Weekly roundup: Stock markets took bear hammering as FPI selling, US rate hike concerns and geopolitical tensions drag indices

Union Budget outcomes along with US Treasury yield and other key economic indicators that will decide the course of the stock market next week after it witnessed intense sell-off this week amid heavy volatility.

The US Fed’s comment on rate hike spooked investors while higher spike in US Treasury yield caused heavy selloff in US tech stocks along with rising geopolitical tensions between Ukraine and Russia denting investors’ sentiments. .

That led to crude oil prices reaching $90 per barrel for the first time in seven years due to supply side issues and reviving global economy.
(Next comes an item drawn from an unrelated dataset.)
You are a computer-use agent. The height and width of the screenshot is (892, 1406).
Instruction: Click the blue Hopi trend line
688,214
This in turn led to heavy volatility last week in the Indian markets that saw continued sell-off from the first day of the week as the benchmark index Nifty50 made a low at 16836.80, down 2.9 percent over the previous week.
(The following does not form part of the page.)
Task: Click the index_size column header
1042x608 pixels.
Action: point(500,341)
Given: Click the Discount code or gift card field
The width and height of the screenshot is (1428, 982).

Index heavyweight stocks like Reliance Industries, HDFC Bank, ICICI Bank and Infosys were among the top contributors to benchmark losses while sectoral side IT, metal and Realty indices were among the top losers last week.

Technically, the Nifty50 index has confirmed the breakdown of the Bearish Engulfing Candlestick pattern on a weekly chart. However, on the daily scale the index has taken a good support at 78.6 percent RL of its prior rally. A momentum indicator Stochastic & MACD is also trading with negative crossover, which adds bearishness in prices.

At present, the Nifty index has support at 16830 levels while resistance comes at 17450 levels on a weekly basis, either side breakout may suggest the further direction.

Top Gainers and Losers

Nifty gainers this week

• Cipla rose over 7 percent this week as Q3 results were above street estimates

• Axis Bank shares posted strong Q3 results, stocks surged over 7 percent in one week.

• Maruti Suzuki hit 52-week high post Q3 results

• Rise in global crude oil improved outlook of ONGC. Stock surged 3 percent in one week.